Exercise requirements – Print out each entry without alteration, and keep the pictures out.

Data extract –
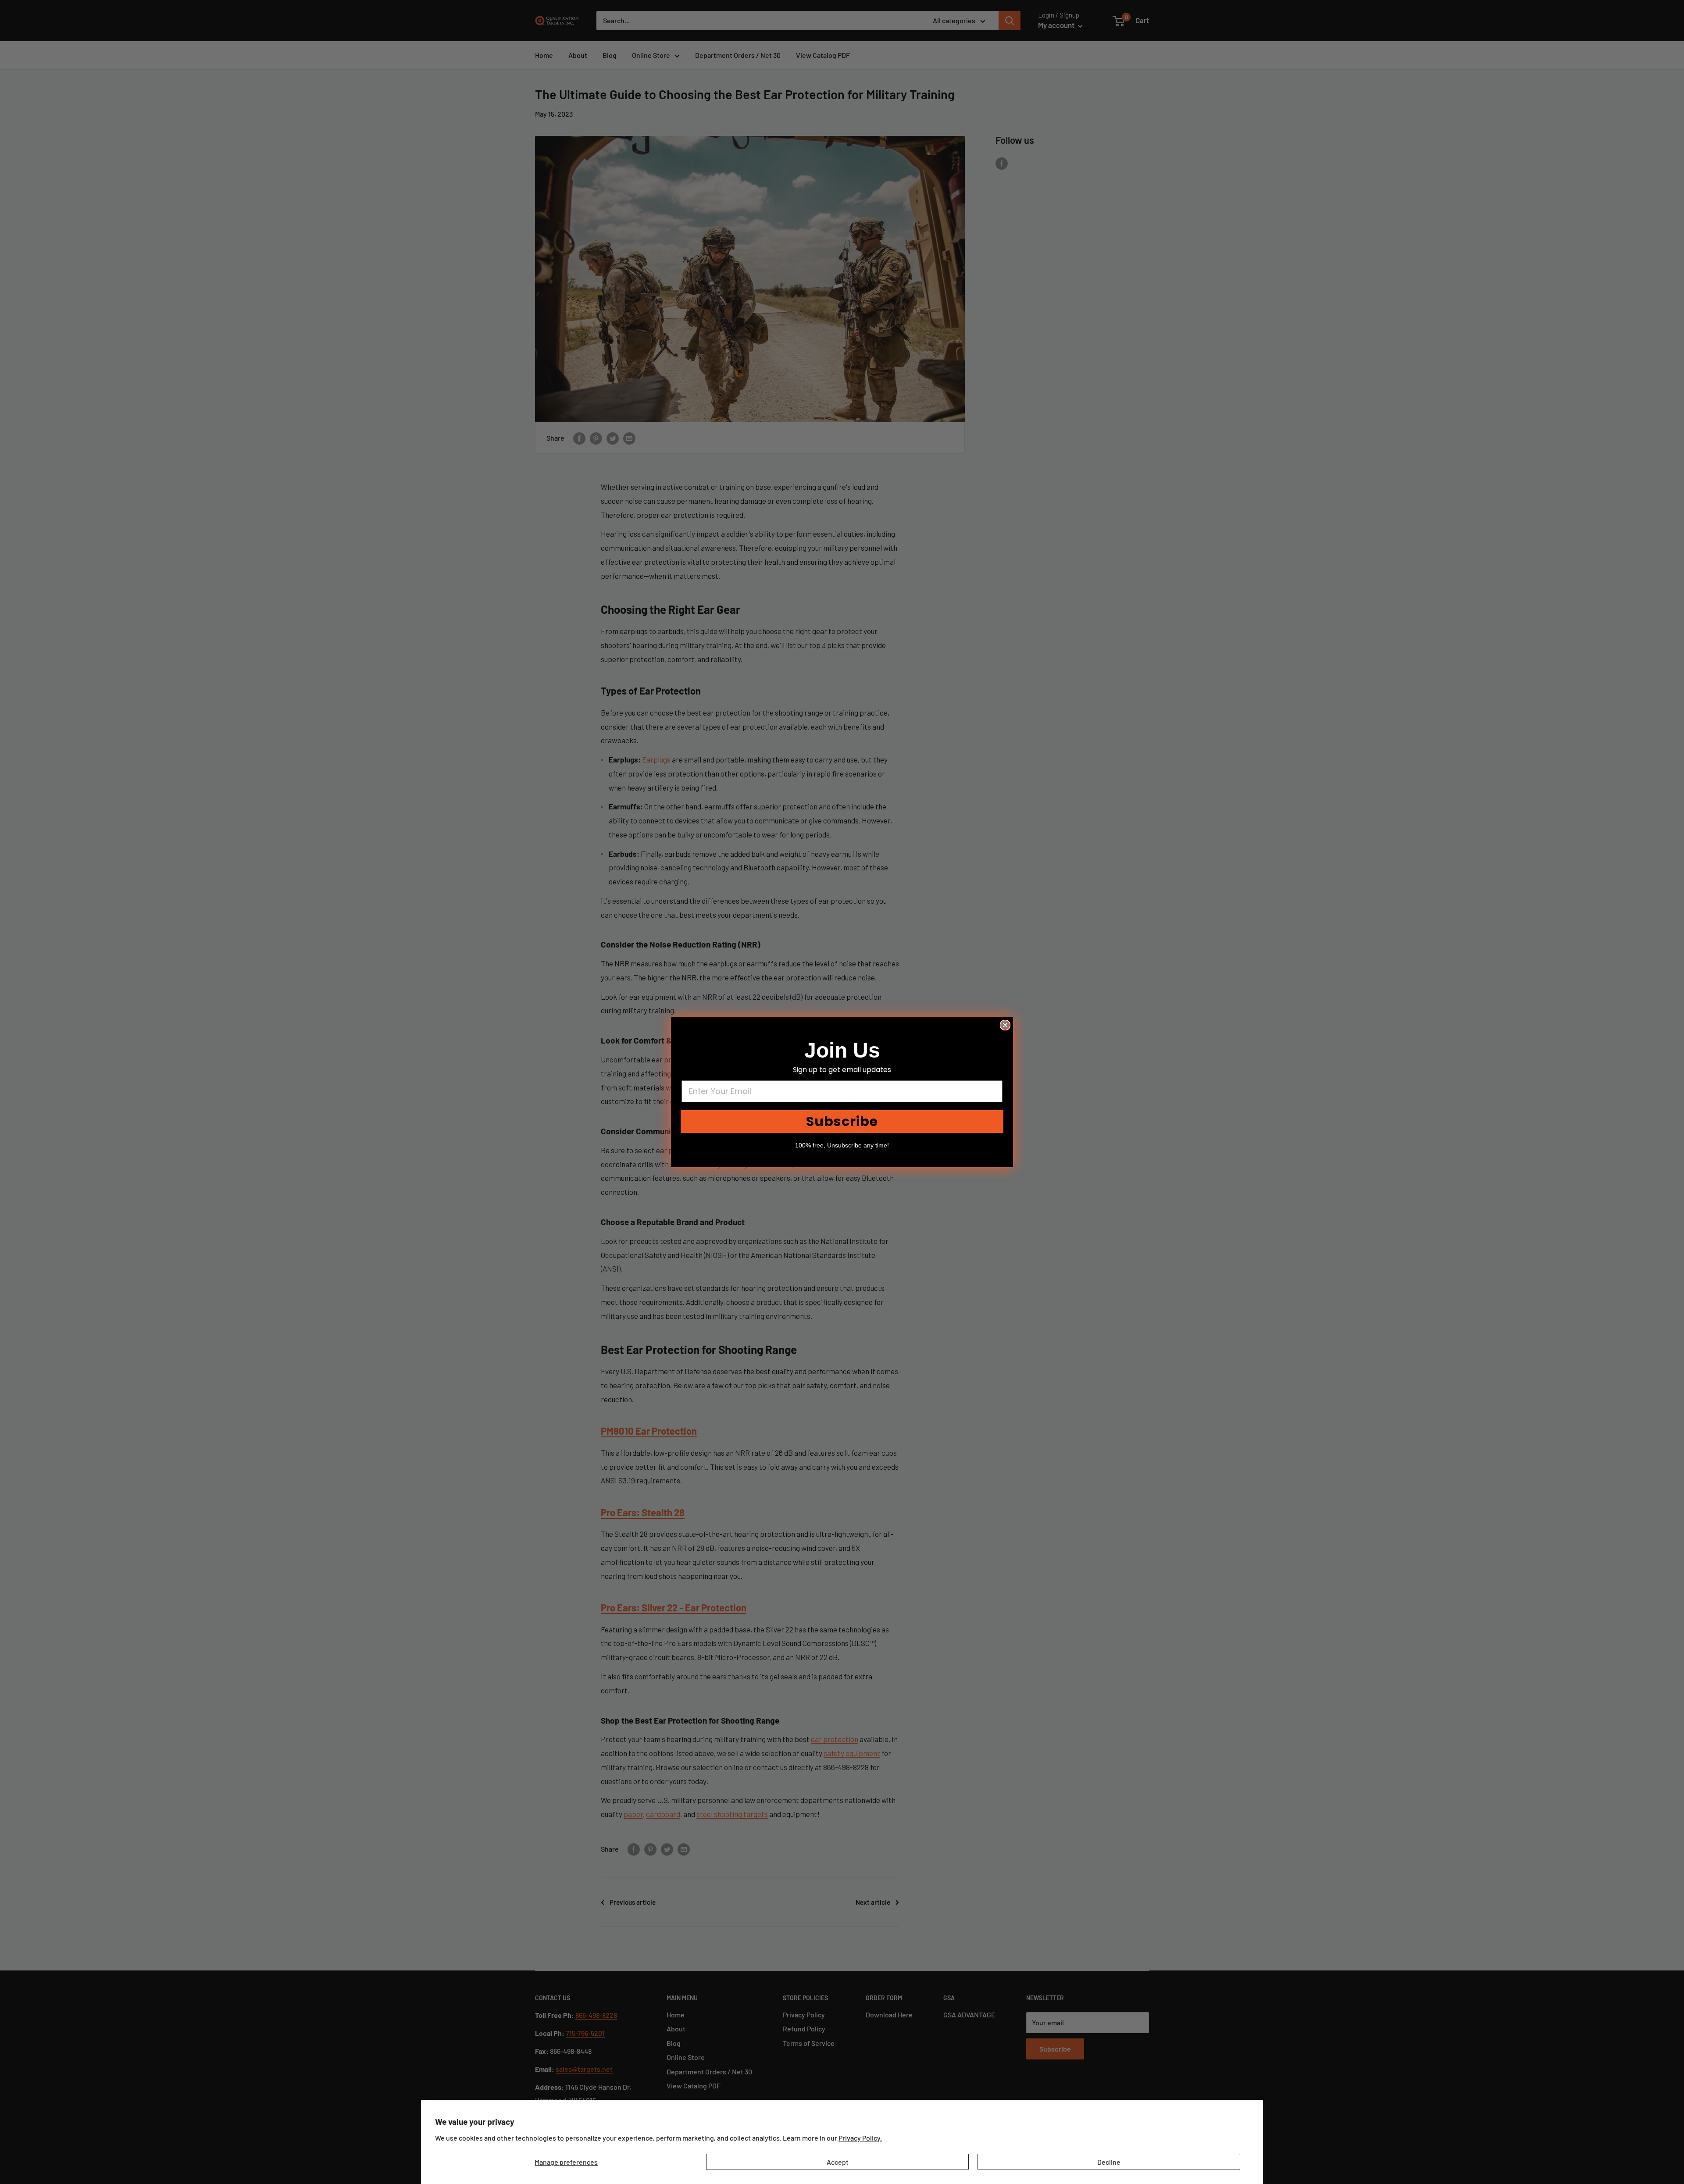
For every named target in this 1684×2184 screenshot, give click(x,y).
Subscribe (842, 1121)
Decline (1108, 2162)
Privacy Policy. (860, 2138)
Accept (838, 2162)
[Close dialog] (1005, 1025)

Answer –
For every named target in this 1684×2184 screenshot, give click(x,y).
Subscribe (842, 1121)
Decline (1108, 2162)
Privacy Policy. (860, 2138)
Accept (838, 2162)
[Close dialog] (1005, 1025)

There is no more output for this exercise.